DIRECTION 1 —
Express the entries below as a JSON list of strings, one string per line with blank lines omitted. Start with the line containing "Click the plus icon to add plugin group", continue through the end of the entries, and leave out the pictures.

GIVEN TEXT —
■ ■ ■ ■ ■ ■ ■

EDIT: More information requsted, I will attempt to explain more clearly;
The blendmode I am using is GL_SRC_ALPHA, GL_ONE_MINUS_SRC_ALPHA. (I believe that is typically the standard blendmode)
I am creating an application that tracks mouse movement. It draws lines connecting the previous mouse position to the current mouse position, and as I do not want to draw the lines over again each frame, I figured I would draw to a texture, never clear the texture and then just draw a rectangle with that texture on it to display it.
This all works fine, except that when I draw shapes with alpha less than 1 onto the texture, it does not blend properly with the texture's previous contents. Let's say I have some black lines with alpha = .6 drawn onto the texture. A couple draw cycles later, I then draw a black circle with alpha = .4 over those lines. The lines "underneath" the circle are completely overwritten. Although the circle is not flat black (It blends properly with the white background) there are no "darker lines" underneath the circle as you would expect.
If I draw the lines and the circle in the same frame however, they blend properly. My guess is that the texture just does not blend with it's previous contents. It's like it's only blending with the glclearcolor. (Which, in this case is <1.0f, 1.0f, 1.0f, 1.0f>)
I think there are two possible problems here.
Remember that all of the overlay lines are blended twice here. Once when they are blended into the FBO texture, and again when the FBO texture is blended over the scene.
So the first possibility is that you don't have blending enabled when drawing one line over another in the FBO overlay. When you draw into an RGBA surface with blending off, the current alpha is simply written directly into the FBO overlay's alpha channel. Then later when you blend the whole FBO texture over the scene, that alpha makes your lines translucent. So if you have blending against "the world" but not between overlay elements, it is possible that no blending is happening.
Another related problem: when you blend one line over another in "standard" blend mode (src alpha, 1 - src alpha) in the FBO, the alpha channel of the "blended" part is going to contain a blend of the alphas of the two overlay elements. This is probably not what you want.
For example, if you draw two 50% alpha lines over each other in the overlay, to get the equivalent effect when you blit the FBO, you need the FBO's alpha to be...75%. (That is, 1 - (1-.5) * (1-0.5), which is what would happen if you just drew two 50% alpha lines over your scene. But when you draw the two 50% lines, you'll get 50% alpha in the FBO (a blend of 50% with...50%.

■ ■ ■ ■ ■ ■ ■

DIRECTION 2 —
Answer these questions about the OpenGL blending thread:
(a) Which blend mode does the poster say they are using?
(b) What is the clear color given in the thread?
(c) What FBO alpha does the reply say is needed to match two 50% alpha lines drawn over each other?

■ ■ ■ ■ ■ ■ ■

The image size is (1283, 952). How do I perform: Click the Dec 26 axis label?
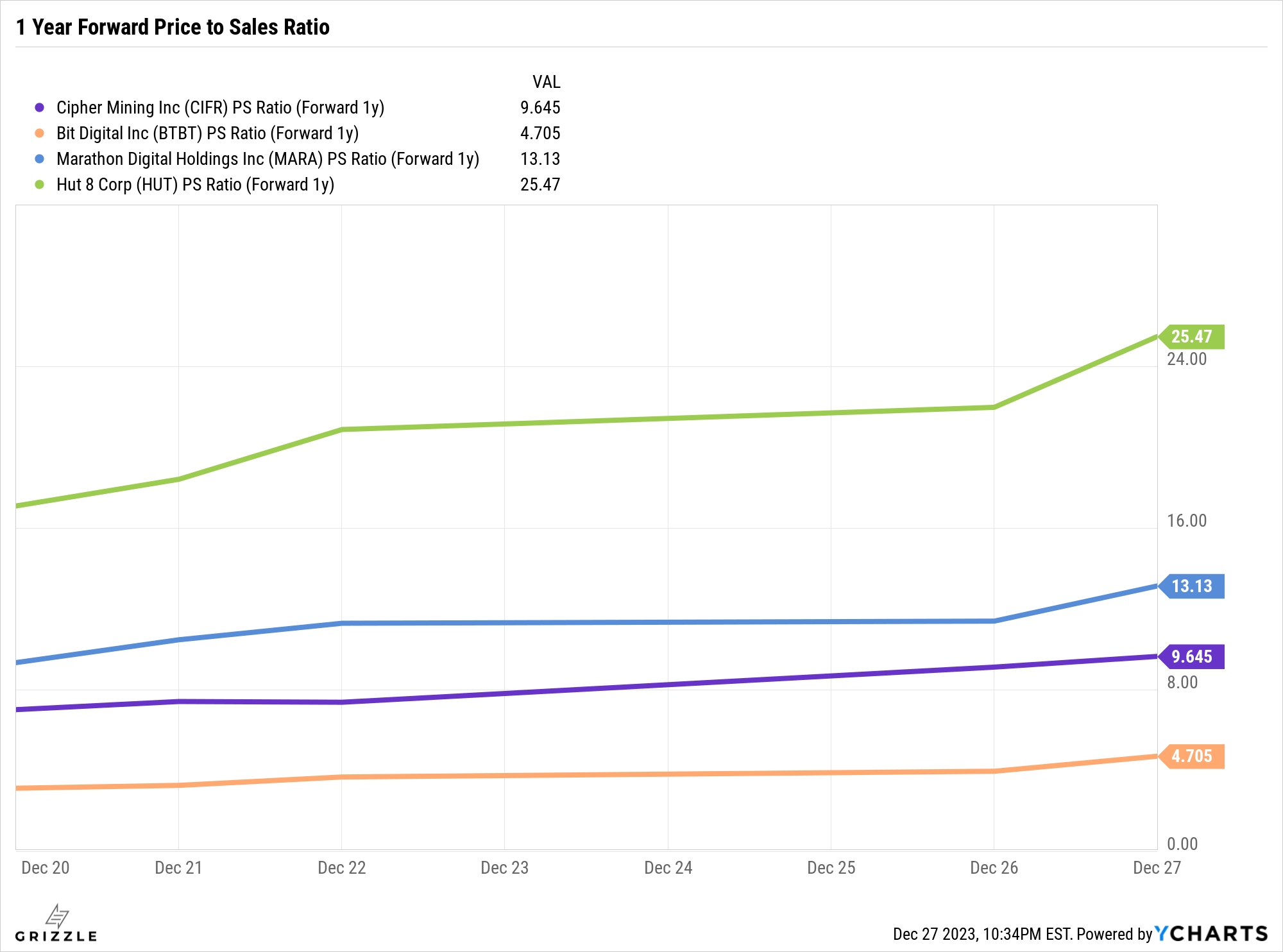click(x=994, y=868)
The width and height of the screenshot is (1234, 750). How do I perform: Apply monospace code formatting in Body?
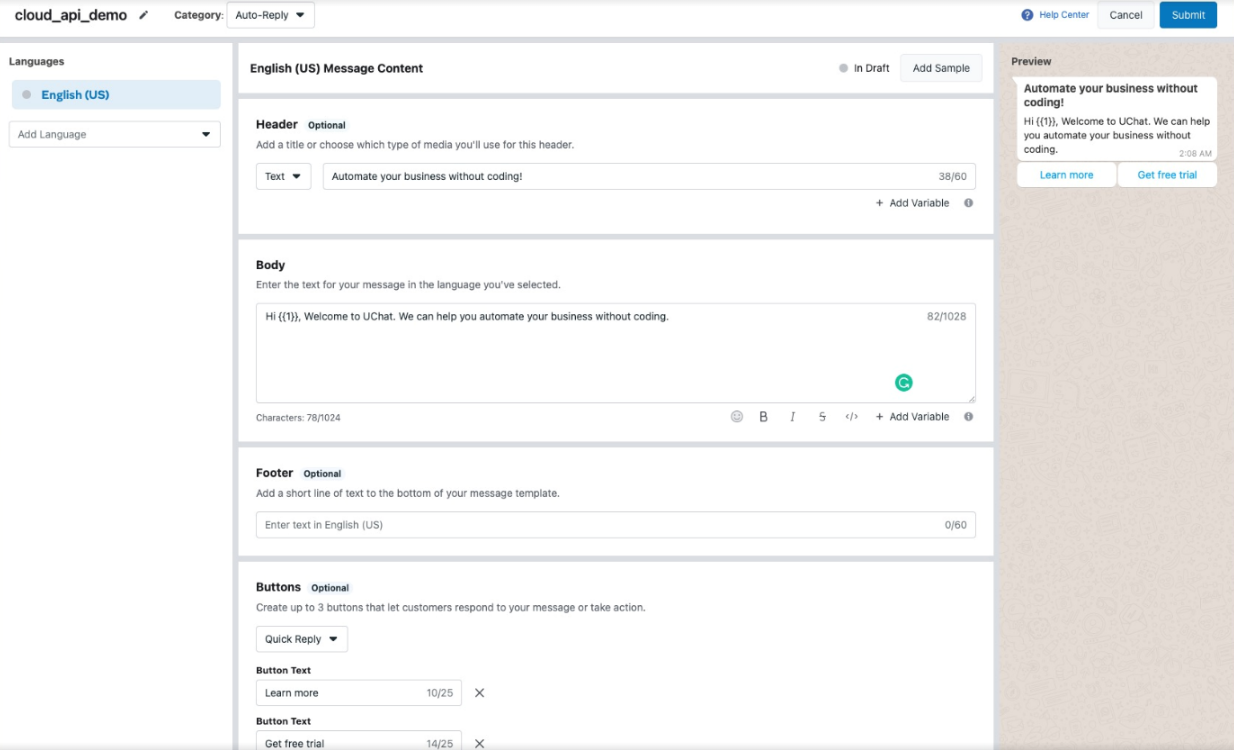pos(851,417)
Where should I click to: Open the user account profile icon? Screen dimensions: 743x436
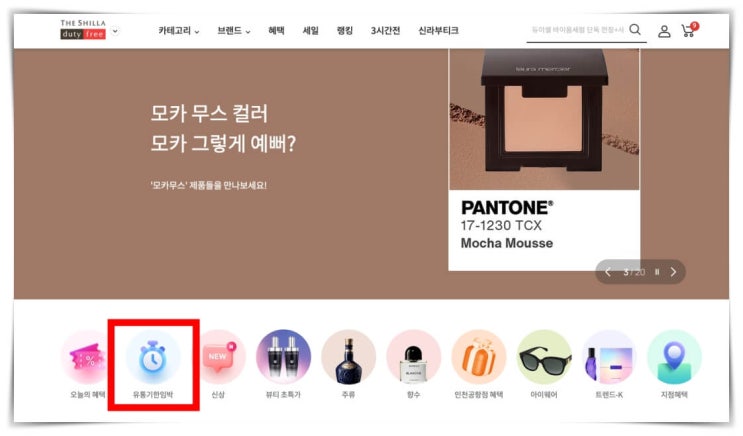[x=664, y=31]
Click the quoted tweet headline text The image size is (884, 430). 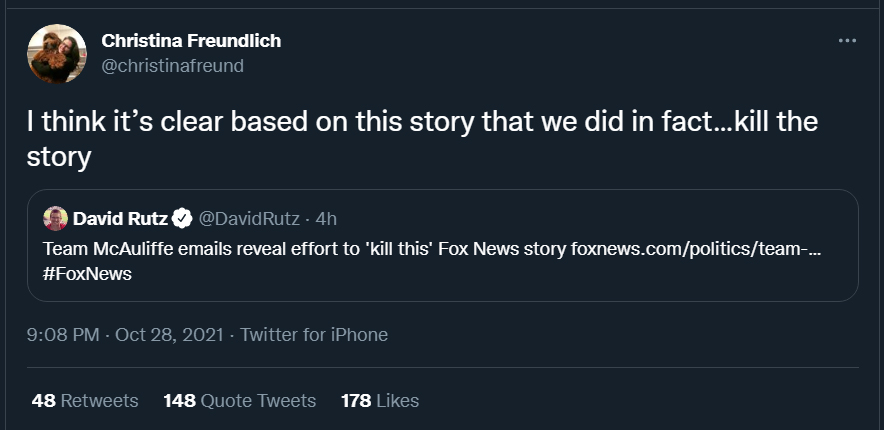304,249
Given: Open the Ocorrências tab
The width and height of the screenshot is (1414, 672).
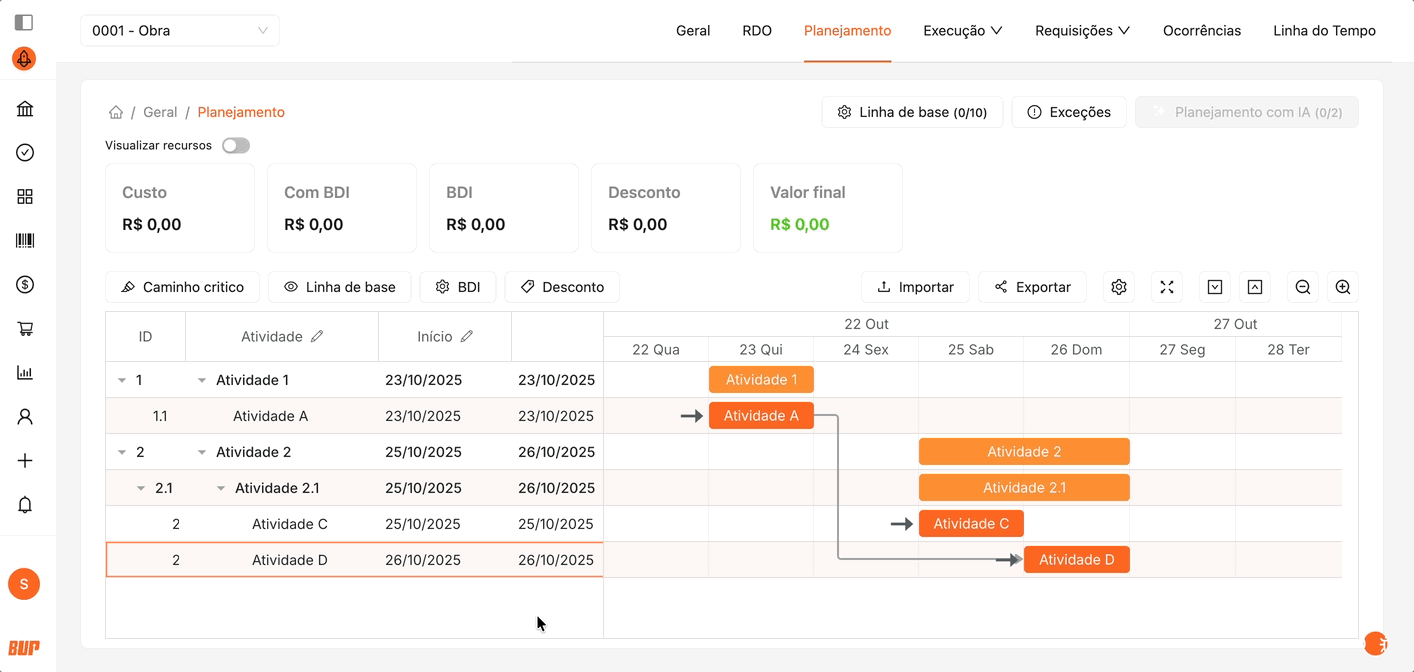Looking at the screenshot, I should coord(1201,31).
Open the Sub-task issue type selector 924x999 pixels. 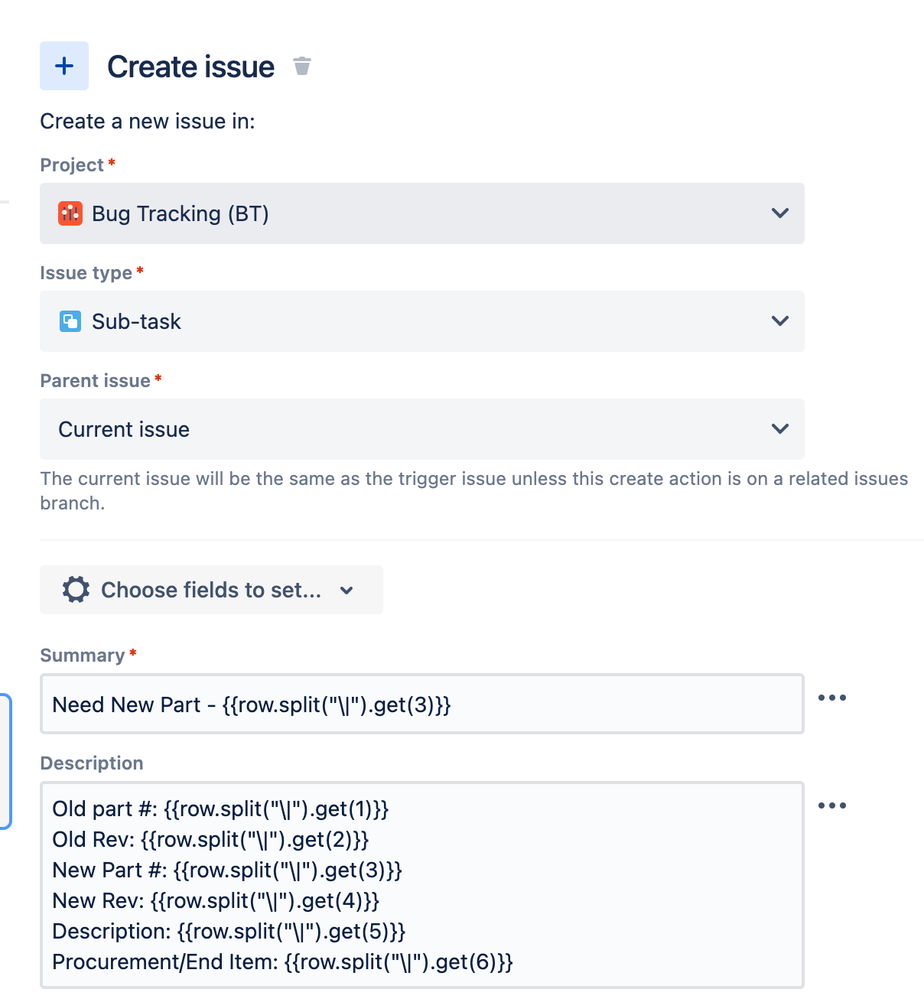point(422,321)
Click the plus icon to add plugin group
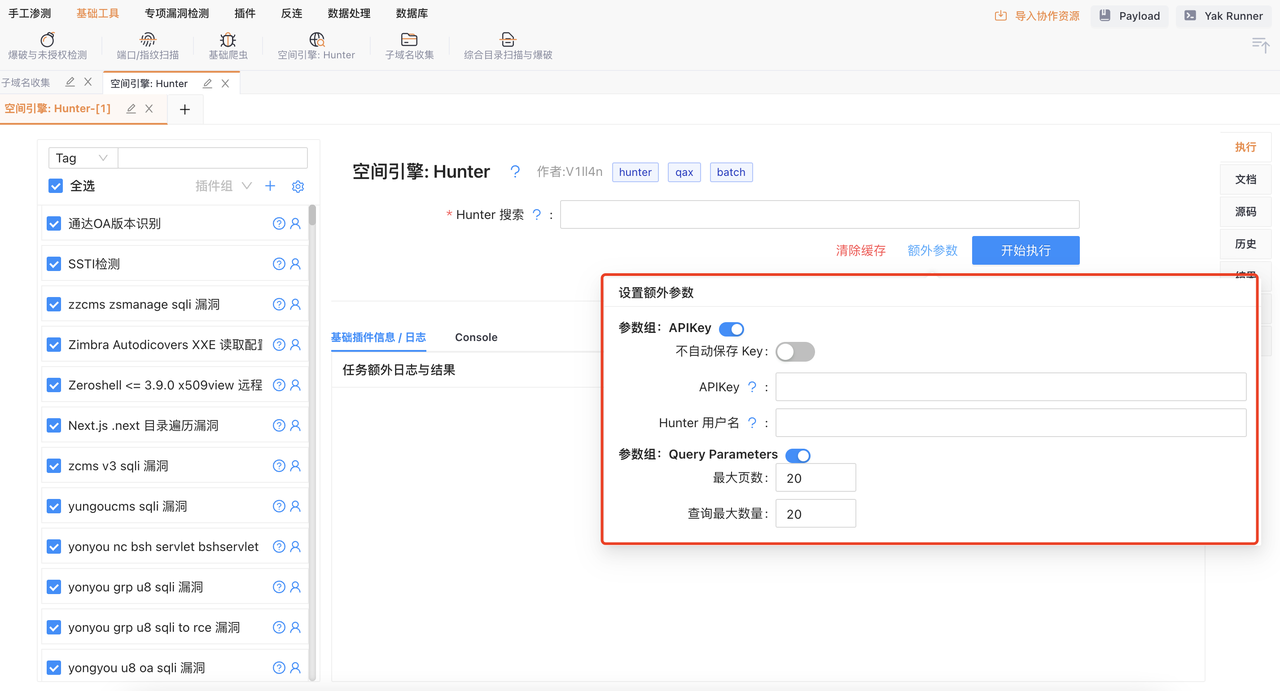Screen dimensions: 1280x691 [x=270, y=186]
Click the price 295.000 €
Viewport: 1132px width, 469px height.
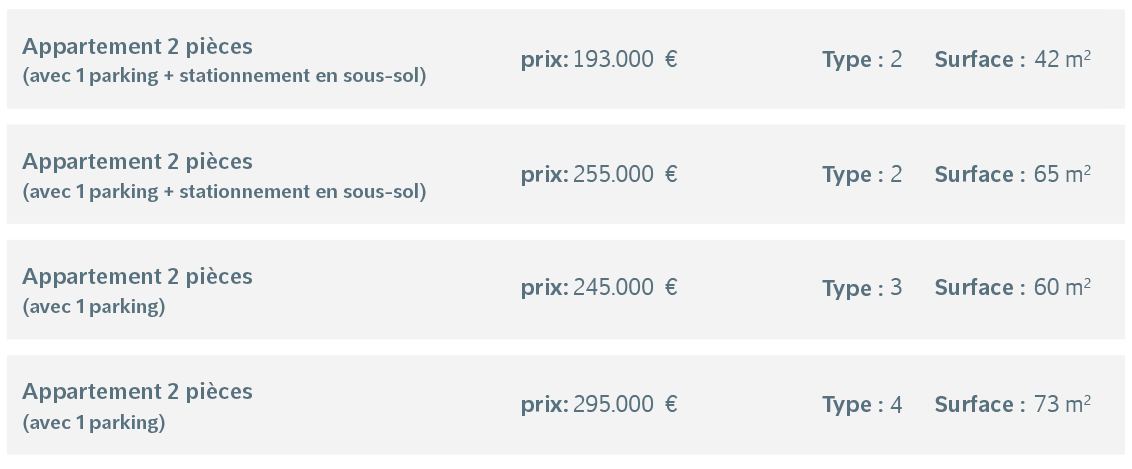[x=625, y=404]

■ ■ ■ ■ ■ ■ ■

CORRECT OUTPUT 1 —
[
  "Click the plus icon to add plugin group",
  "Screen dimensions: 1280x691 [x=270, y=186]",
  "Click the price 295.000 €",
  "Viewport: 1132px width, 469px height.",
  "[x=625, y=404]"
]

CORRECT OUTPUT 2 —
(a) GL_SRC_ALPHA, GL_ONE_MINUS_SRC_ALPHA
(b) <1.0f, 1.0f, 1.0f, 1.0f>
(c) 75%